Dumbbells are one of the most well-known sports elements for everyone and that we not only find in the gym but also, we can have a pair at home.
Therefore, we show you that you can not only use them to work arms or legs but you can also use your dumbbells to exercise the abdomen: six exercises to put into practice.
With dumbbells, we can intensify the work of our abdomen if we use them as a load in different movements, but we can also use large dumbbells as an unstable support surface and thus also demand a great effort to the middle or core area.
Table of Contents
- 1- Trunk lifts on the floor.
- 2- Russian twists
- 3- Lateral trunk flexion
- 4- Trunk rotations
- 5- Lumberjacks or woodchoppers
- 6- Abdominal extensions
6 exercises to put into practice
Some exercises for the abdomen with dumbbells that we recommend trying are:
1- Trunk lifts on the floor.
They are the classic exercise that we usually perform without equipment and when we just started in the practice of movements for the abdomen.

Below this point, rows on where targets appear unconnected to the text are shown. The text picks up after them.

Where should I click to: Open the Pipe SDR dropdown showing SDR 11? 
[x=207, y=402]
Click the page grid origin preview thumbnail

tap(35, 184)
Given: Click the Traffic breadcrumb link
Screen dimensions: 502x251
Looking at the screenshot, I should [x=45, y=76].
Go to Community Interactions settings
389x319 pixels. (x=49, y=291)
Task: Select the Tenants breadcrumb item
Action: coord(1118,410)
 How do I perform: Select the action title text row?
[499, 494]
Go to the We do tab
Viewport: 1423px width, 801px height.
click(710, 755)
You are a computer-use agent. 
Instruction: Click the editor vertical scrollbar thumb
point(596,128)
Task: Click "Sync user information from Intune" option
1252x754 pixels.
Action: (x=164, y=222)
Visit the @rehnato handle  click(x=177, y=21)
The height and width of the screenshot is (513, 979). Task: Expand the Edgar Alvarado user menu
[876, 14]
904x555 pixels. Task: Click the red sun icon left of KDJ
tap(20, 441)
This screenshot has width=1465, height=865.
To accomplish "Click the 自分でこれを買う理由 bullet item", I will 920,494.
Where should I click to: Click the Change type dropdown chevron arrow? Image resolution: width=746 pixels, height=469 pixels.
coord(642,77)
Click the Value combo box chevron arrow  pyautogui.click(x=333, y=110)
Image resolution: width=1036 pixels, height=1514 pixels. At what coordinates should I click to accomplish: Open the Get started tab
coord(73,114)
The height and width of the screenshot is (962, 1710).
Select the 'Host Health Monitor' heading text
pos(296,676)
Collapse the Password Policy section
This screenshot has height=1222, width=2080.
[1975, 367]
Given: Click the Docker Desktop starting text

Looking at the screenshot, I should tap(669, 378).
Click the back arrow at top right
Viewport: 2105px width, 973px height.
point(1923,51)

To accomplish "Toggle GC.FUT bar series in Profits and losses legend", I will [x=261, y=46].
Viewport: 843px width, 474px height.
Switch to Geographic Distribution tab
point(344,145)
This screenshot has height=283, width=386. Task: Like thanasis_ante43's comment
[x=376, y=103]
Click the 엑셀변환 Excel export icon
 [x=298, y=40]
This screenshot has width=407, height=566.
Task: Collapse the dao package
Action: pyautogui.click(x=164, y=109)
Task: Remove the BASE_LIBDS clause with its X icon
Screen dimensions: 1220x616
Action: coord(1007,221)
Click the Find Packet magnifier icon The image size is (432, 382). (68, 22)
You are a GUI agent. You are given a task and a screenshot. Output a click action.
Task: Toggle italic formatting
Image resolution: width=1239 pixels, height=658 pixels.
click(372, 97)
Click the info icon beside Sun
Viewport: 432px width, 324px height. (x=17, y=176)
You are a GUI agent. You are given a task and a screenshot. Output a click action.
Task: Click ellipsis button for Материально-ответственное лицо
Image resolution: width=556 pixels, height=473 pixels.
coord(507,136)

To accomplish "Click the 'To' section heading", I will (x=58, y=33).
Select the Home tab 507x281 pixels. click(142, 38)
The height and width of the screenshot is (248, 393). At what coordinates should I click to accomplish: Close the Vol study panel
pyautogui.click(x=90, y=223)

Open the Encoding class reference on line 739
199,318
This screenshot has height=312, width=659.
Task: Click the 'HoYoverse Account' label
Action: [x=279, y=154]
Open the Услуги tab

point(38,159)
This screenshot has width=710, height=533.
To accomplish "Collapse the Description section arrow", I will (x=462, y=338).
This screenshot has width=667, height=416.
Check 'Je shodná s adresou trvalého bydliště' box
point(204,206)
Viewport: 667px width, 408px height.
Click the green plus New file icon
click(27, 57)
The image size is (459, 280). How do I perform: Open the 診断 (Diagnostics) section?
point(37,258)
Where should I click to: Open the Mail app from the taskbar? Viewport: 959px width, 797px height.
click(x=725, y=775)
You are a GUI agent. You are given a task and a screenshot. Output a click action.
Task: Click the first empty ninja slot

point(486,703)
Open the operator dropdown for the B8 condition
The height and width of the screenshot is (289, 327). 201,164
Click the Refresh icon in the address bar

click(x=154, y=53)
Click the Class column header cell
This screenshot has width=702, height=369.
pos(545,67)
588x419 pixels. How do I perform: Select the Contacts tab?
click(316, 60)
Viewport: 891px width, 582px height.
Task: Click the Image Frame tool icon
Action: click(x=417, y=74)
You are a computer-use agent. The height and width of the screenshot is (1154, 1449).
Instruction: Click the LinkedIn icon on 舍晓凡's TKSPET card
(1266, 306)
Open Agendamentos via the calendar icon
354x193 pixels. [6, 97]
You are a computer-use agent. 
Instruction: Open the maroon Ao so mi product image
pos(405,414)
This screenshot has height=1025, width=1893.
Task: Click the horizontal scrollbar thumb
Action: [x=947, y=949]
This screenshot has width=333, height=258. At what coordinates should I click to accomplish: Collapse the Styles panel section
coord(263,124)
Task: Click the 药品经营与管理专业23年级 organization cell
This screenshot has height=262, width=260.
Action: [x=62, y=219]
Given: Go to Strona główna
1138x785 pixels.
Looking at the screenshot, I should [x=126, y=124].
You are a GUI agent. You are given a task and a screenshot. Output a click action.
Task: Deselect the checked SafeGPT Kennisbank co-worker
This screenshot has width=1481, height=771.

We can accentuate the effort made by our middle zone if at the height of our chest we place some dumbbells that we will hold with our hands, thus avoiding pulling the neck to climb and hinder the gesture.
Our abdomen will find it difficult to lift the trunk because it will have more weight to mobilize and therefore, it will be a great movement to put into practice with dumbbells.
2- Russian twists
The Russian twist is a demanding exercise that at the same time allows us to work the rectus abdominis and obliques and burn calories.
Sitting on the floor with legs bent and feet slightly elevated, we take back the trunk to place it at 45 degrees, and with one or two dumbbells in our hands, we turn the trunk to either side of the body to carry the weight on the sides of the trunk repeatedly as shown in Vitónica.
3- Lateral trunk flexion
It is a movement that has many years of use and is performed standing with dumbbells in both hands.
The exercise consists of bending the trunk to either side of the body, due to contract the abdomen and buttocks, and bend the knee to concentrate the effort on the core or middle area and not overload the back.
We can do it on one side only and then on the other or, alternately, lower the weight on one side and the other side.
4- Trunk rotations
With a heavy dumbbell between both hands, arms extended in front of the trunk, and sitting on a mat, we can perform this movement that requires the work of the oblique abdominals above all, although back muscles are also involved.
The gesture that we must perform is to rotate the dumbbell between the hands to either side of the body, slowly and trying not to move completely but stabilize while our arms rotate.
5- Lumberjacks or woodchoppers
Imitating the gesture of a lumberjack, standing with a heavy dumbbell or two between both hands, we must take our hands from the top right to the bottom left or vice versa, and can also perform the gesture vertically or horizontally.
We will work mainly on obliques and also muscles of the arms with this exercise that although in this case is proposed with dumbbells, it can also be performed with pulleys, bar, or medicine ball.
6- Abdominal extensions
Just as we would do with a barbell or abdominal wheel, we can work the deepest and most neglected muscles of the abdomen with a pair of dumbbells.
In a prone quadruped position, with knees on the floor and hands-on dumbbells, we roll the dumbbells forward, allowing the torso to descend but not fall to the floor.
This is a demanding movement for the middle area but really effective for working deep muscles such as the transverse abs.
With these six dumbbell exercises, you can achieve a complete and effective abdominal workout at home or in the gym.